Juan Vivés, cujo nome verdadeiro era Andrès Alfaya Torrado, foi um dissidente cubano que residiu na França e durante 20 anos pertenceu ao serviço secreto de Fidel Castro. Adolescente ainda, foi para guerrilha na Serra de Escambray combater o regime de Batista e posteriormente fez parte da coluna guerrilheira de Che Guevara. Com a revolução vitoriosa, foi indicado e aceitou fazer parte do temível G2, onde, até 1979, esteve presente em quase todas as atividades de espionagem, guerrilheiras e militares em que Fidel fez o pequeno país caribenho participar. O que torna a sua figura ainda mais proeminente é o fato de ser sobrinho de Osvaldo Dorticós "presidente fantoche de Cuba até 1976" e grande amigo de Célia Sanchez que, segundo ele, juntamente com Raul eram as únicas pessoas que o patético tirano barbudo ainda ouvia.
Contracapa
São 17 capítulos que abrangem desde os motivos que levaram sua família — ricos proprietários de terras — à guerrilha contra Batista até o seu exílio na França, passando por vários outros acontecimentos contados por um ângulo que a esquerda sempre escondeu: a difícil convivência com Che, os primeiros dias depois da vitória, os fuzilamentos à revelia, o assassinato de Camilo Cienfuegos, a invasão da Baía dos Porcos, a crise dos mísseis soviéticos, as primeiras missões na África (Argélia), a morte de Che Guevara, o interrogatório dos prisioneiros americanos do Vietnã em Cuba, o assassinato de Salvador Allende por determinação de Fidel, as missões em Angola (Operação Carlota) e no Saara Espanhol, etc.

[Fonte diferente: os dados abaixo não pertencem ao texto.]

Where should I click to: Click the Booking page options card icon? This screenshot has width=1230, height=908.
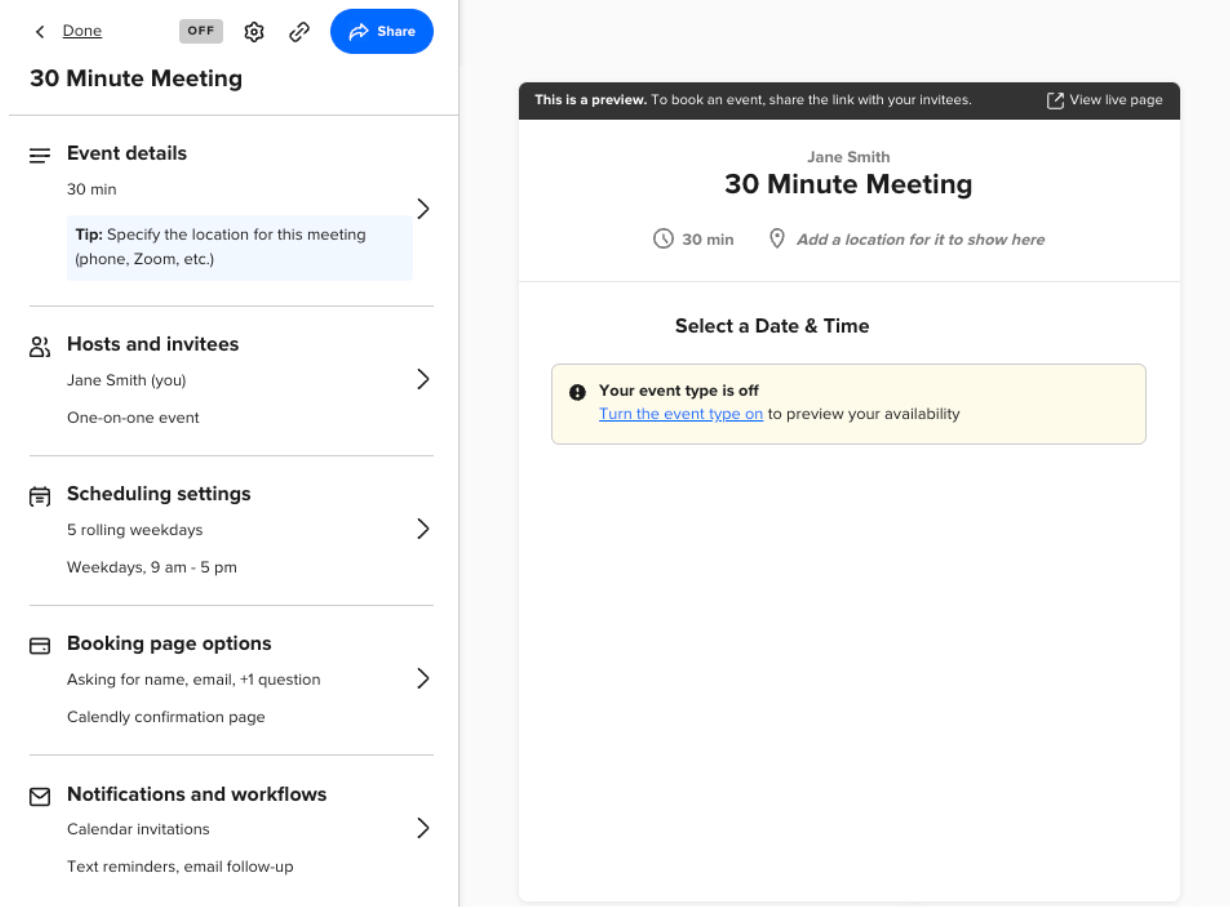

No meio de cada assunto, Juan Vivés conta casos que denotam o aspecto mau caráter de Fidel — colérico e com suas alegorias fantasiosas e megalomaníacas — e o prazer sádico que Guevara tinha pelos fuzilamentos e assassinatos: só na Fortaleza de La Cabaña ele comandou 600 sessões. O autor deixa bem claro que todos que se colocaram na frente de Fidel, ameaçando o seu prestígio como Líder Máximo da Revolução, foram misteriosamente "silenciados", sejam por inexplicáveis acidentes como o de Camilo Cienfuegos, sejam por falsas promessas de ajuda como o próprio Che, quando se encontrava na Bolívia.
Certamente os dois capítulos que mais chamam a atenção do leitor são o XI, onde o ex-espião revela um dos segredos mais bem guardados do comunismo cubano: o interrogatório de soldados americanos em Cuba durante a Guerra do Vietnã, e o XV sobre o assassinato de Allende. Por dominar o idioma inglês fluentemente, Vivés foi chamado à traduzir os interrogatórios dos prisioneiros americanos no Vietnã, devido a falta de pessoal capacitado para fazê-lo no pobre país asiático. Ele recusou a missão, afinal era sobrinho do "presidente" e amigo de Célia Sanchez; mesmo assim lhe entregaram dois textos de interrogatórios para que ele os traduzisse. No início ele tinha dúvidas se os prisioneiros estavam ou não em Cuba, mas posteriormente o seu próprio tio (o Presidente) lhe teria dito que havia prisioneiros americanos em território cubano. O que ele nunca soube foi o que fizeram com estes infelizes soldados. Provavelmente foram mortos. O assassinato de Allende por Patrício de la Guardia (seu próprio segurança e que pertencia ao serviço secreto cubano) já não é novidade depois do lançamento do livro Cuba Nostra de Alain Ammar (Ed. Plon, lançado em 2005) com o testemunho do próprio Juan Vivés. Segundo o autor, depois de financiar a campanha de Allende para as eleições chilenas de 1970, Fidel exigia uma postura mais ativa e radical do Presidente chileno em prol da revolução e das mudanças mais abruptas na sociedade. Com as dúvidas, os vacilos e os receios de Allende, que Fidel achava um fraco, não restou outra opção a Castro senão ordenar o seu assassinato. Em consonância com esta versão há dois fatos: a saída dos agentes cubanos do Palácio de La Moneda sem um arranhão sequer e o corpo de Allende não apresentar evidências de suicídio.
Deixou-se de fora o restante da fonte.